━━ TEXTAUSZUG
Osterode. Wir haben bei den Parteien im Wahlkreis Göttingen/Harz nachgefragt: Wie schlimm war der Vandalismus in diesem Wahlkampf? Wen es besonders schlimm traf

Am Sonntag endet der Wahlkampf mit der Wahl des neuen Niedersächsischen Landtages. Dabei waren verbale Entgleisungen oder scharfe Wahlkampftöne in dieser Saison kaum zu vernehmen. Das mag mitunter an der gemeinsamen Regierungszeit der Kontrahenten SPD und CDU gelegen haben. Vielleicht auch an den bundespolitischen Themen. Krieg, Inflation und Energiekrise haben den Wahlkampf thematisch bestimmt. Nicht zuletzt weil sich an ihnen viel Emotion entlädt. Das wiederum haben die Parteien in der Öffentlichkeit bisweilen zu spüren bekommen: Manche mehr als andere.

Das Bemalen von Plakaten gehört wahrscheinlich ein Stück weit zum Prozedere. Dabei ist formaljuristisch klar: Wahlplakate beschmieren oder beschädigen ist Sachbeschädigung. Plakate zu entwenden ist Diebstahl. Menschen darauf zu verunglimpfen kann als Beleidigung gewertet und bestraft werden.

Alles im Rahmen bei den Volksparteien

Wir haben bei den Parteien nachgefragt. Ruhig war es aus Sicht der SPD. Kerstin Jordan führt das Stadtbüro der Sozialdemokratinnen und -demokraten in Osterode. Sie sagt: „Im Wahlkreis 12 von Alexander Saade kam es zu vereinzelten Sachbeschädigungen, denen wir aber grundsätzlich keine besondere Aufmerksamkeit geschenkt haben.“

Alles ruhig also? Vereinzelt habe es in den sozialen Netzwerken Feindseligkeiten gegenüber dem Kandidaten gegeben. Und ein Schaukasten in der Berliner Straße sei mit einem selbstgedruckten Poster beklebt worden. Der sinngemäße Vorwurf darauf: Olaf Scholz feiert mit Christian Lindner eine rauschende Hochzeit, während das Volk in der Krise die Rüben vom Acker fressen muss. Das Urteil: „Volksverräter!“. Laut Kerstin Jordan hat die SPD Strafanzeige gestellt.
━━━━
= GESTELLTE AUFGABE 1 =
Zitiere aus dem Text über Vandalismus im Wahlkampf genau den Abschnitt, der bei den Worten „Wir haben bei den Parteien nachgefragt.“ anfängt und nach „SPD Strafanzeige gestellt.“ aufhört.
━━ VORLIEGENDE DATEN
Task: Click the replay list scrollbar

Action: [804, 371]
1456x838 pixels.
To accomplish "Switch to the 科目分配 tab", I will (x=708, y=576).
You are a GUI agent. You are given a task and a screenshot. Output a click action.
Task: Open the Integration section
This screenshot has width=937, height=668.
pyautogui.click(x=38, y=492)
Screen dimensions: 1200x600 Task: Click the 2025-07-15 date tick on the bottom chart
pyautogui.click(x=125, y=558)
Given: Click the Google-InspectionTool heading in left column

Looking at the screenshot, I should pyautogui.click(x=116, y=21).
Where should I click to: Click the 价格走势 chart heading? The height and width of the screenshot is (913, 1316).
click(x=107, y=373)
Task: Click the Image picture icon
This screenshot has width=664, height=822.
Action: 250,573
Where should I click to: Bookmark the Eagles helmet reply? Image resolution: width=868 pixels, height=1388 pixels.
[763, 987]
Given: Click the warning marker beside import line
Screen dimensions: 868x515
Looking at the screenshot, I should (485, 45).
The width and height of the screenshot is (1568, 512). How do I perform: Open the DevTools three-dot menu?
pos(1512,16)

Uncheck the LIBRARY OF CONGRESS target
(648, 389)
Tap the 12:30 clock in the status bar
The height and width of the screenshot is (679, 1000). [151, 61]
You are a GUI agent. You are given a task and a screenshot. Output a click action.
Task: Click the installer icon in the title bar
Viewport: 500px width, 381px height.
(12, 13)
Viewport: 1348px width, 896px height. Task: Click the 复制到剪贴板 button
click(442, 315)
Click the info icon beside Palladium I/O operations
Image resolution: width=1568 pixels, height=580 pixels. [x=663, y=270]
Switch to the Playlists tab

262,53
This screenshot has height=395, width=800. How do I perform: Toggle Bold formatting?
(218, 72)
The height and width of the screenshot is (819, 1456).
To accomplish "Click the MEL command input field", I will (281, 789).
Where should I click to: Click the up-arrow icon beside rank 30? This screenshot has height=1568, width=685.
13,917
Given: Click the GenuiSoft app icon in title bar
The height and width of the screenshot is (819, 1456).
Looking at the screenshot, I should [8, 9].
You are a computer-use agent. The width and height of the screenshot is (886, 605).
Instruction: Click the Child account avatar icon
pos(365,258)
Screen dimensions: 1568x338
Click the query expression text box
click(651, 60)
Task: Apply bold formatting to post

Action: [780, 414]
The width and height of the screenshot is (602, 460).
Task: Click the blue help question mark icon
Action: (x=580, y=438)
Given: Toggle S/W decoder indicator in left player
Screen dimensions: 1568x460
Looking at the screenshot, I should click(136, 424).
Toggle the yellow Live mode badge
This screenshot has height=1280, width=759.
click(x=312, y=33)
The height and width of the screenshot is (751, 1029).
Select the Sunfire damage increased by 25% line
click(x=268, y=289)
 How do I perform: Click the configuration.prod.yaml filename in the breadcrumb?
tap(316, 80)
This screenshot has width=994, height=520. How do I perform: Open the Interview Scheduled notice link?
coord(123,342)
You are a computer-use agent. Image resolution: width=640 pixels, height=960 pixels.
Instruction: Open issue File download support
━━━━
= GESTELLTE AUFGABE 2 =
Wandle in der Auflistung die Zeilen ab der Zeile mit „Tap the 12:30 clock in the status bar“ bis einschließlich der Zeile mit „click(651, 60)“ in eine Markdown-Tabelle mit den Spalten „Nr.“ und „Zeile“ um. Leerzeilen lässt du dabei weg.

= LÖSUNG 1 =
Wir haben bei den Parteien nachgefragt. Ruhig war es aus Sicht der SPD. Kerstin Jordan führt das Stadtbüro der Sozialdemokratinnen und -demokraten in Osterode. Sie sagt: „Im Wahlkreis 12 von Alexander Saade kam es zu vereinzelten Sachbeschädigungen, denen wir aber grundsätzlich keine besondere Aufmerksamkeit geschenkt haben.“

Alles ruhig also? Vereinzelt habe es in den sozialen Netzwerken Feindseligkeiten gegenüber dem Kandidaten gegeben. Und ein Schaukasten in der Berliner Straße sei mit einem selbstgedruckten Poster beklebt worden. Der sinngemäße Vorwurf darauf: Olaf Scholz feiert mit Christian Lindner eine rauschende Hochzeit, während das Volk in der Krise die Rüben vom Acker fressen muss. Das Urteil: „Volksverräter!“. Laut Kerstin Jordan hat die SPD Strafanzeige gestellt.

= LÖSUNG 2 =
| Nr. | Zeile |
|---|---|
| 1 | Tap the 12:30 clock in the status bar |
| 2 | The height and width of the screenshot is (679, 1000). [151, 61] |
| 3 | You are a GUI agent. You are given a task and a screenshot. Output a click action. |
| 4 | Task: Click the installer icon in the title bar |
| 5 | Viewport: 500px width, 381px height. |
| 6 | (12, 13) |
| 7 | Viewport: 1348px width, 896px height. Task: Click the 复制到剪贴板 button |
| 8 | click(442, 315) |
| 9 | Click the info icon beside Palladium I/O operations |
| 10 | Image resolution: width=1568 pixels, height=580 pixels. [x=663, y=270] |
| 11 | Switch to the Playlists tab |
| 12 | 262,53 |
| 13 | This screenshot has height=395, width=800. How do I perform: Toggle Bold formatting? |
| 14 | (218, 72) |
| 15 | The height and width of the screenshot is (819, 1456). |
| 16 | To accomplish "Click the MEL command input field", I will (281, 789). |
| 17 | Where should I click to: Click the up-arrow icon beside rank 30? This screenshot has height=1568, width=685. |
| 18 | 13,917 |
| 19 | Given: Click the GenuiSoft app icon in title bar |
| 20 | The height and width of the screenshot is (819, 1456). |
| 21 | Looking at the screenshot, I should [8, 9]. |
| 22 | You are a computer-use agent. The width and height of the screenshot is (886, 605). |
| 23 | Instruction: Click the Child account avatar icon |
| 24 | pos(365,258) |
| 25 | Screen dimensions: 1568x338 |
| 26 | Click the query expression text box |
| 27 | click(651, 60) |